### REQUIREMENT:
Carry on the forum post about using an RDF-centric view of SPOGI triples in Lisp, starting right after its final sentence.

### SOURCE PASSAGE:
■ ■ ■ ■ ■ ■ ■

FWIW with specific consideration to the future implementation details
of VG2 I think approaching the semantics of SPOGI triples with an
RDF-centric lens can only hamstring efforts b/c:

 a) The RDF model is mostly mimicking much pre-existing Lisp based
    kb/semantic-net/AI work so layering the RDF model on top of lisp
    is not unlike using the C programming language to implement Clisp
    and then using Clisp to implement the C programming language in
    Lisp...

 b) Working in the RDF model requires constant string wrangling
    This place a significant burden on Lisp to map the brain-dead
    syntax's/semantics of curly brace derived languages over Lisp's

    IOW Lisp-2's haven't directly conflated symbols with strings since
    MacLisp days...

■ ■ ■ ■ ■ ■ ■

### RECORDED INFORMATION:
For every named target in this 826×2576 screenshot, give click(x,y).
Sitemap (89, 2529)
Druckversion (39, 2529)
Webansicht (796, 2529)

■ ■ ■ ■ ■ ■ ■

### THE RESPONSE:
 c) The RDF model generally seems to place more focus on the role of
    semantics around distribution of knowledge as a resource and less
    on the role of semantics of reasoning and deduction about the
    knowledge comprising a resource.

This being said, I'm not knocking RDF, its stated goals, or its utility.
Nor do i wish to cast aspersions on the real-world concerns that
warrant an eventual focus on integrating with RDF as an attractive and
laudable goal to promote for VG2 -- if only b/c "thars gold in dem
hills..." and in general Lisp bums deserve more gold!

I just personally hope that focusing on "how RDF does it" is not an
immediate primary concern :)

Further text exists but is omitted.